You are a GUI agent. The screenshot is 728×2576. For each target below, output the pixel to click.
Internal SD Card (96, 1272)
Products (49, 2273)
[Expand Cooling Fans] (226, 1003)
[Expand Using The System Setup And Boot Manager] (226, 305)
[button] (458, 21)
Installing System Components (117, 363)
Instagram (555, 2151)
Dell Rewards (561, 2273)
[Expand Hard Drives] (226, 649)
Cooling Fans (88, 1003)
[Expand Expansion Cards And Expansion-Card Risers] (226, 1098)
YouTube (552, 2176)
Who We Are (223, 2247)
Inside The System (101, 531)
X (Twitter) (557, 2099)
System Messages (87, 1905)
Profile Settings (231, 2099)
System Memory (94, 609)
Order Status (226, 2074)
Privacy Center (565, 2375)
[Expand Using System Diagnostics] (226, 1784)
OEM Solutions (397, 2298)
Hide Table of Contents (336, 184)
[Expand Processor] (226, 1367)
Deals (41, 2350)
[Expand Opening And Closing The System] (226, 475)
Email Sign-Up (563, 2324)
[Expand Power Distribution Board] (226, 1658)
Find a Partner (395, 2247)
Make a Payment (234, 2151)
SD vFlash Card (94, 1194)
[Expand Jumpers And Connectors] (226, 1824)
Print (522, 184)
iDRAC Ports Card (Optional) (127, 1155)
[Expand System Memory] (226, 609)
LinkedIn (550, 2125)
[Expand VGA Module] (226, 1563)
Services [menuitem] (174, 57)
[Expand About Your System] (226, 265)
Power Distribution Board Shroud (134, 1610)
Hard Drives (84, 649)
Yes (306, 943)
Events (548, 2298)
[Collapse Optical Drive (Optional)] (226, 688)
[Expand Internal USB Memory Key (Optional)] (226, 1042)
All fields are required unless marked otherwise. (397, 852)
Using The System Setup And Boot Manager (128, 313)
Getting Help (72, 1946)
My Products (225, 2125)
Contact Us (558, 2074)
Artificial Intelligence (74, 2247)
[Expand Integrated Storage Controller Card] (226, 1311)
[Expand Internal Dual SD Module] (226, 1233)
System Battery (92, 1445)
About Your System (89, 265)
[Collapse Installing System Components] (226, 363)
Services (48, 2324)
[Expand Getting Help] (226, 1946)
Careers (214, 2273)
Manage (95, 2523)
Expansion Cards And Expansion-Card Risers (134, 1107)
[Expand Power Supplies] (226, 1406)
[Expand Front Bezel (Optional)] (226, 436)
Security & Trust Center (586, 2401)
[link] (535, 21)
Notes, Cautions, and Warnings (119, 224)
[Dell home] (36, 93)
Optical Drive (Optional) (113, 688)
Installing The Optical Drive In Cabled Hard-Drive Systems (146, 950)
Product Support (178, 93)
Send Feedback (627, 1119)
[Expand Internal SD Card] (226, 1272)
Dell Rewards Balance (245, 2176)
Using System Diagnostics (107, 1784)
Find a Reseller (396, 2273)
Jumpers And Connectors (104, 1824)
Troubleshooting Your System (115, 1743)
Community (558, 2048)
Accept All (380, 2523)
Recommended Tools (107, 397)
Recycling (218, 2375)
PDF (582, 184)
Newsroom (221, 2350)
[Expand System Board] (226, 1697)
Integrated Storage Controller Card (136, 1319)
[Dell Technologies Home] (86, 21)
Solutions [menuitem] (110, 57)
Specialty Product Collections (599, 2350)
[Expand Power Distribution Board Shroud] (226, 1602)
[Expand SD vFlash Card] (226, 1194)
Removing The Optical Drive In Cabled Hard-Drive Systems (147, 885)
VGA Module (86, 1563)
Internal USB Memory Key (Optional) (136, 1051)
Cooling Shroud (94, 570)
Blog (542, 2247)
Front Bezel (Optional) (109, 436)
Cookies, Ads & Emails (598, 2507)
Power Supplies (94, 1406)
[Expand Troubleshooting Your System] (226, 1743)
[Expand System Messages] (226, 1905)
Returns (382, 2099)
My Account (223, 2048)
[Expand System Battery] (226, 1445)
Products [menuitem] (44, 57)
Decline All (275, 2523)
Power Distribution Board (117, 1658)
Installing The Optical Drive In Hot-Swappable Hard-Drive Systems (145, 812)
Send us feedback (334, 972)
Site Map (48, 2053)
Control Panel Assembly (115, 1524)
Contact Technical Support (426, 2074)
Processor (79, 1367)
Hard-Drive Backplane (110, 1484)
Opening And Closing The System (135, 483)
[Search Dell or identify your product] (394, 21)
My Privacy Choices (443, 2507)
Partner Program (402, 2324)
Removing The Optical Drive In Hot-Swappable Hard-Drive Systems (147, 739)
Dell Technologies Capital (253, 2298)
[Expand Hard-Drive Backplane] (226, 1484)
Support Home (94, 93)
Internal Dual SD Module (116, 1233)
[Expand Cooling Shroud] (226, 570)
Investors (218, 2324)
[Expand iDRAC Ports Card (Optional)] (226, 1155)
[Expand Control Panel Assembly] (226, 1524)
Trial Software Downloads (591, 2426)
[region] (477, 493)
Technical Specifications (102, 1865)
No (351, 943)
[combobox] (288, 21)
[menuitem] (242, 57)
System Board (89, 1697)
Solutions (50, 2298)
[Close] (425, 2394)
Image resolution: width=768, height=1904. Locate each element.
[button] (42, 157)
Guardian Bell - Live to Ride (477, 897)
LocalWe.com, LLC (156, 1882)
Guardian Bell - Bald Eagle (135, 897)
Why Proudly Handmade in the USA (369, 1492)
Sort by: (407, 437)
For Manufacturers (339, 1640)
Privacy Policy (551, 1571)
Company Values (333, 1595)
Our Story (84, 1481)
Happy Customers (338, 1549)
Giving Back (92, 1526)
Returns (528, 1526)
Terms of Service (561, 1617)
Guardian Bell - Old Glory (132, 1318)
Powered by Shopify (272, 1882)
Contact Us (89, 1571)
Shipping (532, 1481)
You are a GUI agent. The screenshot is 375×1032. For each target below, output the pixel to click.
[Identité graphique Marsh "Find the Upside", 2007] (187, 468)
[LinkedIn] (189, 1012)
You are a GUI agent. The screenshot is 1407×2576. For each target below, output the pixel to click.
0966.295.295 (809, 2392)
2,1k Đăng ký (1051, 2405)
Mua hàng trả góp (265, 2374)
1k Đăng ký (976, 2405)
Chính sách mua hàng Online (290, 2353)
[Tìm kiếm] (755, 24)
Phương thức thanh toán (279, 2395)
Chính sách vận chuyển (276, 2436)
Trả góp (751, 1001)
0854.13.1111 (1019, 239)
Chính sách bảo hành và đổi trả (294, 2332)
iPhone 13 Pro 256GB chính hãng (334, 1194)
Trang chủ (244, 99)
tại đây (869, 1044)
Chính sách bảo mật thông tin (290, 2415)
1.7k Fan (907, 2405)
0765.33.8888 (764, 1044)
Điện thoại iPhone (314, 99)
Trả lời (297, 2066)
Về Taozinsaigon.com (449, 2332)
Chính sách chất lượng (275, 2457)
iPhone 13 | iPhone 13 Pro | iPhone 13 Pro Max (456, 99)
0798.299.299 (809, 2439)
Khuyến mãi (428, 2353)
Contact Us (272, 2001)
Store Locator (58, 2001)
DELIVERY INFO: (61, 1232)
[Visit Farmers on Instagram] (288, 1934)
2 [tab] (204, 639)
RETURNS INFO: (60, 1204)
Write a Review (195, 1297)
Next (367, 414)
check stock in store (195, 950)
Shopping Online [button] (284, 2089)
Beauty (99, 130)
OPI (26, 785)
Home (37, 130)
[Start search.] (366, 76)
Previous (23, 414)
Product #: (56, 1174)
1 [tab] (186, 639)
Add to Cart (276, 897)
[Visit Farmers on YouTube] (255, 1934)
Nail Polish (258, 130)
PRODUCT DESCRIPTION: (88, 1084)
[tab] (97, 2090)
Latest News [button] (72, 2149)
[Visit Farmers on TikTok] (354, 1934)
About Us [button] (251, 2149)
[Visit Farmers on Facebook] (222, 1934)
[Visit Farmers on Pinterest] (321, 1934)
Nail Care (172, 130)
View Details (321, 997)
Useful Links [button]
* * * * * * *
## Work to be completed
Would you please repeat exactly the lines above, starting at the line with "[button] (458, 21)" and stopping at the line with "Installing The Optical Drive In Cabled", both included?

## Answer below
[button] (458, 21)
Installing System Components (117, 363)
Instagram (555, 2151)
Dell Rewards (561, 2273)
[Expand Hard Drives] (226, 649)
Cooling Fans (88, 1003)
[Expand Expansion Cards And Expansion-Card Risers] (226, 1098)
YouTube (552, 2176)
Who We Are (223, 2247)
Inside The System (101, 531)
X (Twitter) (557, 2099)
System Messages (87, 1905)
Profile Settings (231, 2099)
System Memory (94, 609)
Order Status (226, 2074)
Privacy Center (565, 2375)
[Expand Using System Diagnostics] (226, 1784)
OEM Solutions (397, 2298)
Hide Table of Contents (336, 184)
[Expand Processor] (226, 1367)
Deals (41, 2350)
[Expand Opening And Closing The System] (226, 475)
Email Sign-Up (563, 2324)
[Expand Power Distribution Board] (226, 1658)
Find a Partner (395, 2247)
Make a Payment (234, 2151)
SD vFlash Card (94, 1194)
[Expand Jumpers And Connectors] (226, 1824)
Print (522, 184)
iDRAC Ports Card (Optional) (127, 1155)
[Expand System Memory] (226, 609)
LinkedIn (550, 2125)
[Expand VGA Module] (226, 1563)
Services [menuitem] (174, 57)
[Expand About Your System] (226, 265)
Power Distribution Board Shroud (134, 1610)
Hard Drives (84, 649)
Yes (306, 943)
Events (548, 2298)
[Collapse Optical Drive (Optional)] (226, 688)
[Expand Internal USB Memory Key (Optional)] (226, 1042)
All fields are required unless marked otherwise. (397, 852)
Using The System Setup And Boot Manager (128, 313)
Getting Help (72, 1946)
My Products (225, 2125)
Contact Us (558, 2074)
Artificial Intelligence (74, 2247)
[Expand Integrated Storage Controller Card] (226, 1311)
[Expand Internal Dual SD Module] (226, 1233)
System Battery (92, 1445)
About Your System (89, 265)
[Collapse Installing System Components] (226, 363)
Services (48, 2324)
[Expand Getting Help] (226, 1946)
Careers (214, 2273)
Manage (95, 2523)
Expansion Cards And Expansion-Card Risers (134, 1107)
[Expand Power Supplies] (226, 1406)
[Expand Front Bezel (Optional)] (226, 436)
Security & Trust Center (586, 2401)
[link] (535, 21)
Notes, Cautions, and Warnings (119, 224)
[Dell home] (36, 93)
Optical Drive (Optional) (113, 688)
Installing The Optical Drive In Cabled Hard-Drive Systems (146, 950)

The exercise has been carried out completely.